Task to complete
Everything before the line containing "Instruction: Tap the magnifying" stays out; print that line and all lines below it through the last, exactly.

━━━ Records provided ━━━

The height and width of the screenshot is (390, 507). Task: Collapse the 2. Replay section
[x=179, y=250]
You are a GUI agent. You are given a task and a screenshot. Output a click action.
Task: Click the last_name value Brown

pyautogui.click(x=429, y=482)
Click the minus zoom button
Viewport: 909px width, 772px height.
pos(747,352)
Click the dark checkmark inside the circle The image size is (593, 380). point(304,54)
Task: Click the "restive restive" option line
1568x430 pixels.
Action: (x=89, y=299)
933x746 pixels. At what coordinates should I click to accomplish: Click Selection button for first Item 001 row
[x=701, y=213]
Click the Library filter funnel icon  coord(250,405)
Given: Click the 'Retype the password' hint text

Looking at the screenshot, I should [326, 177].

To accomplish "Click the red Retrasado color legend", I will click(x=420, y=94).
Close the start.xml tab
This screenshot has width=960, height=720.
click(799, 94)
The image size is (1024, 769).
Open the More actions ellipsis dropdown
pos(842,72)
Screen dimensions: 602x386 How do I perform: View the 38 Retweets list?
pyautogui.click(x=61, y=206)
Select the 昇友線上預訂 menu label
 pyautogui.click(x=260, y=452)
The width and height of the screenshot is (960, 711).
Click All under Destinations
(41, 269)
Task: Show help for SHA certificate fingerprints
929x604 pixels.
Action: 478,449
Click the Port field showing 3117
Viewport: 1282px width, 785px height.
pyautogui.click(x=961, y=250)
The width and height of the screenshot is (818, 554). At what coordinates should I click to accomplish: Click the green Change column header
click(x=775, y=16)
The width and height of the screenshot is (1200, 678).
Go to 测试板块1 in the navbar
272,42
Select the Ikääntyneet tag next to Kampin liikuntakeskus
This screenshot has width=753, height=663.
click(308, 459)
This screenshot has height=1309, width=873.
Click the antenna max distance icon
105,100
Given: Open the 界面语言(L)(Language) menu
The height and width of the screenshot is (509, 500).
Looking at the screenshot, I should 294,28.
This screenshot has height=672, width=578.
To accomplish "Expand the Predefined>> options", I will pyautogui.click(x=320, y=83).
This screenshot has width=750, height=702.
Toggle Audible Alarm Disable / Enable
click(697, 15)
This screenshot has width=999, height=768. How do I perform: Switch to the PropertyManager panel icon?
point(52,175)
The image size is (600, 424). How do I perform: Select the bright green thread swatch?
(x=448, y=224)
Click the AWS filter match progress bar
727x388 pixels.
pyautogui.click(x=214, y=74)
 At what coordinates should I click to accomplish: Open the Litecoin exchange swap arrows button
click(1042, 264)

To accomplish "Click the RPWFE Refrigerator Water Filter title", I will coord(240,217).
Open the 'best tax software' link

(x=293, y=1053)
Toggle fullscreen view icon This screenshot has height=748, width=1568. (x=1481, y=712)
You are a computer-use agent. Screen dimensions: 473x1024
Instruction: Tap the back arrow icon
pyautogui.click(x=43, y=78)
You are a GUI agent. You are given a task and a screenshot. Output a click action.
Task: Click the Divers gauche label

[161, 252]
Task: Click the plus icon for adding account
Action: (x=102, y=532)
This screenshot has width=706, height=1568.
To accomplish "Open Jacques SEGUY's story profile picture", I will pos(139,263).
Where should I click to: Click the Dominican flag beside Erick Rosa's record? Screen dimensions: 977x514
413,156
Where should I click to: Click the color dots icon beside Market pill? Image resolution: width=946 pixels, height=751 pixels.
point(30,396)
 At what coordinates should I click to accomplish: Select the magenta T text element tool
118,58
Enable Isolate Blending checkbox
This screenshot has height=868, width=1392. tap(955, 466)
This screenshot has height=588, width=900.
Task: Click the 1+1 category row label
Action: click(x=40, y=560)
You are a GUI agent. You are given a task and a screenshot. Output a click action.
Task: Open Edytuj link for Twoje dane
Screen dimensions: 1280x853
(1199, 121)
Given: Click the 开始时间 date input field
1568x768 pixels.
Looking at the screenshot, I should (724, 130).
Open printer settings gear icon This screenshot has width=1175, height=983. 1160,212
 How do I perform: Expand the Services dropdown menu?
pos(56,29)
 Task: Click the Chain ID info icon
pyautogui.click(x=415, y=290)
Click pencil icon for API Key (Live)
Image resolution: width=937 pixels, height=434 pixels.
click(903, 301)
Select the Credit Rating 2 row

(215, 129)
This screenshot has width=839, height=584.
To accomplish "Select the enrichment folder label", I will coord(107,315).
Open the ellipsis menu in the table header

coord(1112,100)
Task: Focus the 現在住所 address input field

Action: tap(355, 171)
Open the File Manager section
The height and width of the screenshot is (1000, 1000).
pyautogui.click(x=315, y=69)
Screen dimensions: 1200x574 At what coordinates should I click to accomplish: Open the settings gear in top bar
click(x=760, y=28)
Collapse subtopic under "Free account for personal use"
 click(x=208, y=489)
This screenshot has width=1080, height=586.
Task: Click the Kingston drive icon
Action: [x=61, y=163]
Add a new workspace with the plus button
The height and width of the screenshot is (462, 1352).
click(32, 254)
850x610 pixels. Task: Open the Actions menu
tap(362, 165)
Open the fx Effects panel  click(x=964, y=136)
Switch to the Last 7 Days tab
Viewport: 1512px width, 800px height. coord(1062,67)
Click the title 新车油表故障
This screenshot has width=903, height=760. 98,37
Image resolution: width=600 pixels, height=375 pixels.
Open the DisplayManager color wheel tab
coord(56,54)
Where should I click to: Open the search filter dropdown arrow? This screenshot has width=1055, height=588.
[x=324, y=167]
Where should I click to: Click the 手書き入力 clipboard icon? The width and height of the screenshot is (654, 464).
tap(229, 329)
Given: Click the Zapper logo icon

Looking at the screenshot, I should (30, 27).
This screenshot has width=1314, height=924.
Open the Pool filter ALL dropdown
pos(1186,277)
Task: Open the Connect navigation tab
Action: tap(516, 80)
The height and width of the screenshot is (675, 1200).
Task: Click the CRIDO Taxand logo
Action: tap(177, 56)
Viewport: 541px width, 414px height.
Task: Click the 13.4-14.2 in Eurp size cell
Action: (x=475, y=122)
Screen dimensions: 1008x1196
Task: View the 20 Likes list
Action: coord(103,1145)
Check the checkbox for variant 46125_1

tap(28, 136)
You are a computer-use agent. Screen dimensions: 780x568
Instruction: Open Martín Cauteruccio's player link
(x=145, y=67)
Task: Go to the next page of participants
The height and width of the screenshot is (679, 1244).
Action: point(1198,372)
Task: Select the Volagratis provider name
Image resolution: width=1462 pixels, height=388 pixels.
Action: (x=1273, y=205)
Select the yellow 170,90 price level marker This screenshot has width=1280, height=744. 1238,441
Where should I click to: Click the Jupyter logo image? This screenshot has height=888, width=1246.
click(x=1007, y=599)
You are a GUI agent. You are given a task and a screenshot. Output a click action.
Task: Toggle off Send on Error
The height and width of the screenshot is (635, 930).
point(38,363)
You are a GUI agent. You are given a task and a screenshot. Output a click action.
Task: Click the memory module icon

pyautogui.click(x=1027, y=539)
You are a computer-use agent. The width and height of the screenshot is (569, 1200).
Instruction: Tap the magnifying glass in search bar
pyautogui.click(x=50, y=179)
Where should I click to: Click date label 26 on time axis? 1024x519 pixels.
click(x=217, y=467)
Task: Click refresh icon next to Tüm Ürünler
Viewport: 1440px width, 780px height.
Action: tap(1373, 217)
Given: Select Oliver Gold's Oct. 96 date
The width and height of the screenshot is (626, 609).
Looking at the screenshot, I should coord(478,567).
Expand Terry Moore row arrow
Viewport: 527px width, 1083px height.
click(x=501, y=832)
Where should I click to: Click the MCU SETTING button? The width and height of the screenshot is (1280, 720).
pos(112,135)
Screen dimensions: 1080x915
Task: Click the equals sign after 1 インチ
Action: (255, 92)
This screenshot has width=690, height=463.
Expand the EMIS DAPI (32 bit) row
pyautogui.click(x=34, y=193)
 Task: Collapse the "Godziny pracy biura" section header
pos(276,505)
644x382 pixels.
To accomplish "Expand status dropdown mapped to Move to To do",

━━━

Response below
Instruction: Tap the magnifying glass in search bar
pyautogui.click(x=50, y=179)
Where should I click to: Click date label 26 on time axis? 1024x519 pixels.
click(x=217, y=467)
Task: Click refresh icon next to Tüm Ürünler
Viewport: 1440px width, 780px height.
Action: tap(1373, 217)
Given: Select Oliver Gold's Oct. 96 date
The width and height of the screenshot is (626, 609).
Looking at the screenshot, I should coord(478,567).
Expand Terry Moore row arrow
Viewport: 527px width, 1083px height.
click(x=501, y=832)
Where should I click to: Click the MCU SETTING button? The width and height of the screenshot is (1280, 720).
pos(112,135)
Screen dimensions: 1080x915
Task: Click the equals sign after 1 インチ
Action: (255, 92)
This screenshot has width=690, height=463.
Expand the EMIS DAPI (32 bit) row
pyautogui.click(x=34, y=193)
 Task: Collapse the "Godziny pracy biura" section header
pos(276,505)
644x382 pixels.
To accomplish "Expand status dropdown mapped to Move to To do",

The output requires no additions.